:: Text block ::
---*---
This is (sort of) OK as long you don't think about an include mechanism.

It works for my inheritance mechanism. I must admit that this mechanism has a bit more overhead during serialization than an include mechanism, because it is serialized in the standard Thrift way as composition.

??? Of course you can't change the hashing afterwards if you want to stay compatible.

If you stick with that renaming works the same as before.

What I meant was that the user does not have to specify the hash code when he writes the first version because the compiler generates the value. But when he renames a field he suddenly has to:
- add the old field name to his IDL, or
- find this 'weird' number to add to his IDL.

This might be the puzzling bit. I agree that this is easy to overcome but so is manually specifying IDs from the start.

Do I hear a "My stuff is working. Let's not change it"?

I am not saying that. What I am saying is that 'it's a minor change' is not a good reason to add it. The consequences for all the related code and the possible incompatibilities have to be weighed against the advantages before a decision is made.

And 'my stuff' is not working. I don't have the need for other clients than Java-based ones at this moment, but I really want as many languages as possible to be fully compatible so the software I write is open for integration in the current and future infrastructure of my clients.

IMHO adding support for hash codes for IDs does not have enough advantages to warrant a change in the syntax.

Adding support for inheritance to languages that do support it is interesting however, but in this case I would keep the on-the-wire format compatible with languages not supporting inheritance, i.e. write the inheritance hierarchy out as composition.

Who has their own compilers? Care to share?

I am working on a compiler which takes a subset of the Thrift syntax and generates: - an HTML snippet with the syntax highlighted IDL used for showing documentation about the services exposed on running servers - metadata about the IDL files that are included by an IDL file (so all dependencies can be determined at runtime, which is needed to make sure the documentation of all used IDLs is shown)
- interfaces and implementations for structs (including hierarchies)
---*---
:: Information shown ::
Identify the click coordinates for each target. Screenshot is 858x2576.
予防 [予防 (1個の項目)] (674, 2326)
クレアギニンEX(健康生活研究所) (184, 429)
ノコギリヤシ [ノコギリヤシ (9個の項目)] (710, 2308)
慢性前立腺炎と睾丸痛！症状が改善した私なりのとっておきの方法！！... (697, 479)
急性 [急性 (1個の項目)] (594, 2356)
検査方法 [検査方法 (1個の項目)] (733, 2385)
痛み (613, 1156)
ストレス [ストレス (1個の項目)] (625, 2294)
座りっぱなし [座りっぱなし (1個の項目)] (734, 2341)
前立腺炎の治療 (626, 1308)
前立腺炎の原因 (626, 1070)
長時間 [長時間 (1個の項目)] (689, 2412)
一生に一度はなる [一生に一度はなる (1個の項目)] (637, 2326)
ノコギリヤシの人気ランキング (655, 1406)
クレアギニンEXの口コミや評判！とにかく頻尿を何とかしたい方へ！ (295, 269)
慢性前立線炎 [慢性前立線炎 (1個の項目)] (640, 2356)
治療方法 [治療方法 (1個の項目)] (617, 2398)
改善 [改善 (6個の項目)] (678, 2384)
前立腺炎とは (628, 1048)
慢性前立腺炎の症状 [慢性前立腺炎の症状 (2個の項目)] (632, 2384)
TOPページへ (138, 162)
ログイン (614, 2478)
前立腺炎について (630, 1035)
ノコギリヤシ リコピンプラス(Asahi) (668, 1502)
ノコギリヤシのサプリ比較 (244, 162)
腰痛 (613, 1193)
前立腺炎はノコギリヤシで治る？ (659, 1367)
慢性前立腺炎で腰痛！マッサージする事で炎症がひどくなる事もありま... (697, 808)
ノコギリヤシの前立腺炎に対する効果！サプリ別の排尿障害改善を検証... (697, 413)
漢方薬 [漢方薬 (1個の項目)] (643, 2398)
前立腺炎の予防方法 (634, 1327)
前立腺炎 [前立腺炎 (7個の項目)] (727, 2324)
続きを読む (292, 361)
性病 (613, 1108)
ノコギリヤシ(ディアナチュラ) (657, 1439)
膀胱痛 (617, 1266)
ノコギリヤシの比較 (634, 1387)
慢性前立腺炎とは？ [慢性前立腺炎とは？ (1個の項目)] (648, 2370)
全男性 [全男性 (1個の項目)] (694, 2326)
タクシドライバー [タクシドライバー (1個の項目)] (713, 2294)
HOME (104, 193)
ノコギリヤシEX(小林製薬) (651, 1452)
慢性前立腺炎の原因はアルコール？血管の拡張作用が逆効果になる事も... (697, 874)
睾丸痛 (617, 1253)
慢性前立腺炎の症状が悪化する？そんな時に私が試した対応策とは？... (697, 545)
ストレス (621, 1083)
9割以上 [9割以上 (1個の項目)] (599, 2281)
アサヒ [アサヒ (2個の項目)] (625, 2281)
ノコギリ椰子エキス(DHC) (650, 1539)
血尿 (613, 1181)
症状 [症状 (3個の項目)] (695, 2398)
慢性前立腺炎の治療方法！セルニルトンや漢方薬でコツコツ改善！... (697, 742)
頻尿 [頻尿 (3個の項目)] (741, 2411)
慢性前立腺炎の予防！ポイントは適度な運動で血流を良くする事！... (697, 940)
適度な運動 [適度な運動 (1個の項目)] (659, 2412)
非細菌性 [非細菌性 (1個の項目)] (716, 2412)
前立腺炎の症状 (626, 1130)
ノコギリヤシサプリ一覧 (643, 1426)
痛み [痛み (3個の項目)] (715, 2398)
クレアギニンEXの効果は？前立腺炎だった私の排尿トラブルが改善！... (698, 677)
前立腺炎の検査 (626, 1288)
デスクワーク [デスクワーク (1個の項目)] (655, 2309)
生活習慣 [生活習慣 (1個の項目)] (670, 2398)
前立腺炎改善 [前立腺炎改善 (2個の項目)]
---*---
:: Task requirements ::
**a.** Answer these questions from the Thrift discussion above, one per line:
(i) When renaming a field, what two things can the user add to the IDL?
(ii) For which clients does the writer currently have a need?
(iii) In what form would the writer write an inheritance hierarchy to keep the on-the-wire format compatible with languages lacking inheritance?
**b.** List every output that the compiler described in the Thrift discussion above generates.

:: Answers to each task ::
**a.**
(i) The old field name, or the 'weird' number.
(ii) Java-based clients.
(iii) As composition.

**b.**
- An HTML snippet with the syntax-highlighted IDL, used for showing documentation about the services exposed on running servers
- Metadata about the IDL files that are included by an IDL file
- Interfaces and implementations for structs (including hierarchies)